Recorded data:
####

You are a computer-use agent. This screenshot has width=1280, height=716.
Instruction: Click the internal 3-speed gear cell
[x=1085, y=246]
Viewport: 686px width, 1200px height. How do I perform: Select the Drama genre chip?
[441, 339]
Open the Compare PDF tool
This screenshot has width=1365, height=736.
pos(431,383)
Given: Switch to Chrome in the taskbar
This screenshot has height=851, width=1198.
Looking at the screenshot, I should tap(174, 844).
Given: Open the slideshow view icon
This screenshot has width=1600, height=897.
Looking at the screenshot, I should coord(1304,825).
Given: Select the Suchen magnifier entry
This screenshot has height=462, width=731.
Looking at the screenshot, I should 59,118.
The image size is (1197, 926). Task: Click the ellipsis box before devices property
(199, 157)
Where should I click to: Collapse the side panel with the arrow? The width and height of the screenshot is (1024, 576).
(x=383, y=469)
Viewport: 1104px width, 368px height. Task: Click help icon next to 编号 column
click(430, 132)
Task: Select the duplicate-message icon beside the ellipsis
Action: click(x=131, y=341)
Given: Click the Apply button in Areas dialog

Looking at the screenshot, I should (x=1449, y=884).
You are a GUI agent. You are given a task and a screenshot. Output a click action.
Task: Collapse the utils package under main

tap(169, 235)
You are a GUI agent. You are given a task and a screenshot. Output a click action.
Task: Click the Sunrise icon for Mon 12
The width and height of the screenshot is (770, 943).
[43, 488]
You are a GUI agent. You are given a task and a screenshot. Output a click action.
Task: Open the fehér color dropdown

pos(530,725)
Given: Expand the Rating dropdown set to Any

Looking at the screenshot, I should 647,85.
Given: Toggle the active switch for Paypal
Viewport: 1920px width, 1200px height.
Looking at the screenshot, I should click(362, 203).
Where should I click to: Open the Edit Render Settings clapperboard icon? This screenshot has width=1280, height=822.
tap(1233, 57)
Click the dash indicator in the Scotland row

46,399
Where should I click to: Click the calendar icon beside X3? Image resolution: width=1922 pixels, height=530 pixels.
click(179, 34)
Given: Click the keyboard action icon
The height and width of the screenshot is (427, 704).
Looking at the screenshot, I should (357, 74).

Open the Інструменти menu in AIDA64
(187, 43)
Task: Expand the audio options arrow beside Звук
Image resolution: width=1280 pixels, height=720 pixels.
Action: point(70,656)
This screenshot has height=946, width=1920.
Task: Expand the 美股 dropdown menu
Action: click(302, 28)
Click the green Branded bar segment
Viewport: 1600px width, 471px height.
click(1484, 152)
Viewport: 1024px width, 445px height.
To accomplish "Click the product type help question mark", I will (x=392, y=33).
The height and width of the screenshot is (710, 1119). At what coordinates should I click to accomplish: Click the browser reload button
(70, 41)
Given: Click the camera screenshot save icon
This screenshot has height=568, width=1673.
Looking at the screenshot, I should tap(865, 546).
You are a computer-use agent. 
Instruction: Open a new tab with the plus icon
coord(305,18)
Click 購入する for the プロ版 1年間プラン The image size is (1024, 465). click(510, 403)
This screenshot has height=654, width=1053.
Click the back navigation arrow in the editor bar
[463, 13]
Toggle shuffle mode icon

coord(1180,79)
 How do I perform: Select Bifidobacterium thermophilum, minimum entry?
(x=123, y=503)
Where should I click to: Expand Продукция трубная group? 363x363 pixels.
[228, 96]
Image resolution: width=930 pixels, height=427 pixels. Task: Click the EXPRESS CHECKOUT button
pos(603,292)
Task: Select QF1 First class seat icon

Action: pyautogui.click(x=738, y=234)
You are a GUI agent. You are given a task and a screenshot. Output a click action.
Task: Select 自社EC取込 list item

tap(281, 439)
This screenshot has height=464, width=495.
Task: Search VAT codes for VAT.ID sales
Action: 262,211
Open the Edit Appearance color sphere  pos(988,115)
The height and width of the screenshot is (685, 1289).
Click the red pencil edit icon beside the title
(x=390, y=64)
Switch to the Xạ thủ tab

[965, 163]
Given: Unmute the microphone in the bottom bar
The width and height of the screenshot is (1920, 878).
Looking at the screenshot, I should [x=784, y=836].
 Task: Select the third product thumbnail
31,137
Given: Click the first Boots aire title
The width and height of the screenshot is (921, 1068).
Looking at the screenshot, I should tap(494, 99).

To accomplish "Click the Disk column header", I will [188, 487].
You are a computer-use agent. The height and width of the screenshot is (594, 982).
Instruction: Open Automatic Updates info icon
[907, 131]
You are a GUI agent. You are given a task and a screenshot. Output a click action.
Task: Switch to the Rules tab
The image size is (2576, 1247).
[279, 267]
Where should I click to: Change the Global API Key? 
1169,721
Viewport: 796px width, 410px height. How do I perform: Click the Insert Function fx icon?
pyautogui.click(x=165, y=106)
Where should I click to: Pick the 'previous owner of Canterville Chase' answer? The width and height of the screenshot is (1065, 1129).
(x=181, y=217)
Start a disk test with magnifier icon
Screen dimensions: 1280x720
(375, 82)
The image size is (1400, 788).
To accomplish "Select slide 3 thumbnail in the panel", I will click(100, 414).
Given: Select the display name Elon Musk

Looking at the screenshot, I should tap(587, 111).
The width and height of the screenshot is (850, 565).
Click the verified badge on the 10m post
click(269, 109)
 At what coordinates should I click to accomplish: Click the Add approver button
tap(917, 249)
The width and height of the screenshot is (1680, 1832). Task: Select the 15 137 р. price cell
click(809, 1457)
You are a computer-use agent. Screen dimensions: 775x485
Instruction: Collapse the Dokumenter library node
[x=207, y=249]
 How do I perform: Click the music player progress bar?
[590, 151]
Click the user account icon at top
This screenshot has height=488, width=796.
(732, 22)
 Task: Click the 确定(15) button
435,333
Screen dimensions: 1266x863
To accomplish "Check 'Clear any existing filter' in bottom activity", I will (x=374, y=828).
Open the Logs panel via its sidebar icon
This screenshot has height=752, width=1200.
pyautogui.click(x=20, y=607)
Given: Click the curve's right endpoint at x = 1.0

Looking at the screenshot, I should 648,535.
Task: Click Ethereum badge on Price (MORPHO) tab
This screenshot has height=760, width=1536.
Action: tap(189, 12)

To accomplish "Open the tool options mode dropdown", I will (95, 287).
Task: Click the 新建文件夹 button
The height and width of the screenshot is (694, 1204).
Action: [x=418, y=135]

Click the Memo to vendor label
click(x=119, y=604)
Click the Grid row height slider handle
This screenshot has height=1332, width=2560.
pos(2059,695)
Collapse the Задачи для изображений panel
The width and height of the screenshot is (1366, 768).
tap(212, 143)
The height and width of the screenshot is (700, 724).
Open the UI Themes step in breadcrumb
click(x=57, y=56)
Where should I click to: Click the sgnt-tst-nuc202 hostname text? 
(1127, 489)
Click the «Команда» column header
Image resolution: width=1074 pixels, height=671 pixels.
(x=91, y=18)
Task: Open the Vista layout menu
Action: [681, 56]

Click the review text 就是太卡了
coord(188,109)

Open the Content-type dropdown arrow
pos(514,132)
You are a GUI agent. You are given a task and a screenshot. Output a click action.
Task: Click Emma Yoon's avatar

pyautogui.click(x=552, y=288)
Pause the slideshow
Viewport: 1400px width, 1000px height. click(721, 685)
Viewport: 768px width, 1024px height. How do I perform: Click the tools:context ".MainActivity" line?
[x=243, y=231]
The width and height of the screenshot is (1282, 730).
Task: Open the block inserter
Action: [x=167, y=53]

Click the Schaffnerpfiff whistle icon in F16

####

TASK OBJECTIVE: Give the entries again in full, exactly as they are written.

OUTPUT BELOW:
You are a computer-use agent. This screenshot has width=1280, height=716.
Instruction: Click the internal 3-speed gear cell
[x=1085, y=246]
Viewport: 686px width, 1200px height. How do I perform: Select the Drama genre chip?
[441, 339]
Open the Compare PDF tool
This screenshot has width=1365, height=736.
pos(431,383)
Given: Switch to Chrome in the taskbar
This screenshot has height=851, width=1198.
Looking at the screenshot, I should tap(174, 844).
Given: Open the slideshow view icon
This screenshot has width=1600, height=897.
Looking at the screenshot, I should coord(1304,825).
Given: Select the Suchen magnifier entry
This screenshot has height=462, width=731.
Looking at the screenshot, I should 59,118.
The image size is (1197, 926). Task: Click the ellipsis box before devices property
(199, 157)
Where should I click to: Collapse the side panel with the arrow? The width and height of the screenshot is (1024, 576).
(x=383, y=469)
Viewport: 1104px width, 368px height. Task: Click help icon next to 编号 column
click(430, 132)
Task: Select the duplicate-message icon beside the ellipsis
Action: click(x=131, y=341)
Given: Click the Apply button in Areas dialog

Looking at the screenshot, I should (x=1449, y=884).
You are a GUI agent. You are given a task and a screenshot. Output a click action.
Task: Collapse the utils package under main

tap(169, 235)
You are a GUI agent. You are given a task and a screenshot. Output a click action.
Task: Click the Sunrise icon for Mon 12
The width and height of the screenshot is (770, 943).
[43, 488]
You are a GUI agent. You are given a task and a screenshot. Output a click action.
Task: Open the fehér color dropdown

pos(530,725)
Given: Expand the Rating dropdown set to Any

Looking at the screenshot, I should 647,85.
Given: Toggle the active switch for Paypal
Viewport: 1920px width, 1200px height.
Looking at the screenshot, I should click(362, 203).
Where should I click to: Open the Edit Render Settings clapperboard icon? This screenshot has width=1280, height=822.
tap(1233, 57)
Click the dash indicator in the Scotland row

46,399
Where should I click to: Click the calendar icon beside X3? Image resolution: width=1922 pixels, height=530 pixels.
click(179, 34)
Given: Click the keyboard action icon
The height and width of the screenshot is (427, 704).
Looking at the screenshot, I should (357, 74).

Open the Інструменти menu in AIDA64
(187, 43)
Task: Expand the audio options arrow beside Звук
Image resolution: width=1280 pixels, height=720 pixels.
Action: point(70,656)
This screenshot has height=946, width=1920.
Task: Expand the 美股 dropdown menu
Action: click(302, 28)
Click the green Branded bar segment
Viewport: 1600px width, 471px height.
click(1484, 152)
Viewport: 1024px width, 445px height.
To accomplish "Click the product type help question mark", I will (x=392, y=33).
The height and width of the screenshot is (710, 1119). At what coordinates should I click to accomplish: Click the browser reload button
(70, 41)
Given: Click the camera screenshot save icon
This screenshot has height=568, width=1673.
Looking at the screenshot, I should tap(865, 546).
You are a computer-use agent. 
Instruction: Open a new tab with the plus icon
coord(305,18)
Click 購入する for the プロ版 1年間プラン The image size is (1024, 465). click(510, 403)
This screenshot has height=654, width=1053.
Click the back navigation arrow in the editor bar
[463, 13]
Toggle shuffle mode icon

coord(1180,79)
 How do I perform: Select Bifidobacterium thermophilum, minimum entry?
(x=123, y=503)
Where should I click to: Expand Продукция трубная group? 363x363 pixels.
[228, 96]
Image resolution: width=930 pixels, height=427 pixels. Task: Click the EXPRESS CHECKOUT button
pos(603,292)
Task: Select QF1 First class seat icon

Action: pyautogui.click(x=738, y=234)
You are a GUI agent. You are given a task and a screenshot. Output a click action.
Task: Select 自社EC取込 list item

tap(281, 439)
This screenshot has height=464, width=495.
Task: Search VAT codes for VAT.ID sales
Action: 262,211
Open the Edit Appearance color sphere  pos(988,115)
The height and width of the screenshot is (685, 1289).
Click the red pencil edit icon beside the title
(x=390, y=64)
Switch to the Xạ thủ tab

[965, 163]
Given: Unmute the microphone in the bottom bar
The width and height of the screenshot is (1920, 878).
Looking at the screenshot, I should [x=784, y=836].
 Task: Select the third product thumbnail
31,137
Given: Click the first Boots aire title
The width and height of the screenshot is (921, 1068).
Looking at the screenshot, I should tap(494, 99).

To accomplish "Click the Disk column header", I will [188, 487].
You are a computer-use agent. The height and width of the screenshot is (594, 982).
Instruction: Open Automatic Updates info icon
[907, 131]
You are a GUI agent. You are given a task and a screenshot. Output a click action.
Task: Switch to the Rules tab
The image size is (2576, 1247).
[279, 267]
Where should I click to: Change the Global API Key? 
1169,721
Viewport: 796px width, 410px height. How do I perform: Click the Insert Function fx icon?
pyautogui.click(x=165, y=106)
Where should I click to: Pick the 'previous owner of Canterville Chase' answer? The width and height of the screenshot is (1065, 1129).
(x=181, y=217)
Start a disk test with magnifier icon
Screen dimensions: 1280x720
(375, 82)
The image size is (1400, 788).
To accomplish "Select slide 3 thumbnail in the panel", I will click(100, 414).
Given: Select the display name Elon Musk

Looking at the screenshot, I should tap(587, 111).
The width and height of the screenshot is (850, 565).
Click the verified badge on the 10m post
click(269, 109)
 At what coordinates should I click to accomplish: Click the Add approver button
tap(917, 249)
The width and height of the screenshot is (1680, 1832). Task: Select the 15 137 р. price cell
click(809, 1457)
You are a computer-use agent. Screen dimensions: 775x485
Instruction: Collapse the Dokumenter library node
[x=207, y=249]
 How do I perform: Click the music player progress bar?
[590, 151]
Click the user account icon at top
This screenshot has height=488, width=796.
(732, 22)
 Task: Click the 确定(15) button
435,333
Screen dimensions: 1266x863
To accomplish "Check 'Clear any existing filter' in bottom activity", I will (x=374, y=828).
Open the Logs panel via its sidebar icon
This screenshot has height=752, width=1200.
pyautogui.click(x=20, y=607)
Given: Click the curve's right endpoint at x = 1.0

Looking at the screenshot, I should 648,535.
Task: Click Ethereum badge on Price (MORPHO) tab
This screenshot has height=760, width=1536.
Action: tap(189, 12)

To accomplish "Open the tool options mode dropdown", I will (95, 287).
Task: Click the 新建文件夹 button
The height and width of the screenshot is (694, 1204).
Action: [x=418, y=135]

Click the Memo to vendor label
click(x=119, y=604)
Click the Grid row height slider handle
This screenshot has height=1332, width=2560.
pos(2059,695)
Collapse the Задачи для изображений panel
The width and height of the screenshot is (1366, 768).
tap(212, 143)
The height and width of the screenshot is (700, 724).
Open the UI Themes step in breadcrumb
click(x=57, y=56)
Where should I click to: Click the sgnt-tst-nuc202 hostname text? 
(1127, 489)
Click the «Команда» column header
Image resolution: width=1074 pixels, height=671 pixels.
(x=91, y=18)
Task: Open the Vista layout menu
Action: [681, 56]

Click the review text 就是太卡了
coord(188,109)

Open the Content-type dropdown arrow
pos(514,132)
You are a GUI agent. You are given a task and a screenshot. Output a click action.
Task: Click Emma Yoon's avatar

pyautogui.click(x=552, y=288)
Pause the slideshow
Viewport: 1400px width, 1000px height. click(721, 685)
Viewport: 768px width, 1024px height. How do I perform: Click the tools:context ".MainActivity" line?
[x=243, y=231]
The width and height of the screenshot is (1282, 730).
Task: Open the block inserter
Action: [x=167, y=53]

Click the Schaffnerpfiff whistle icon in F16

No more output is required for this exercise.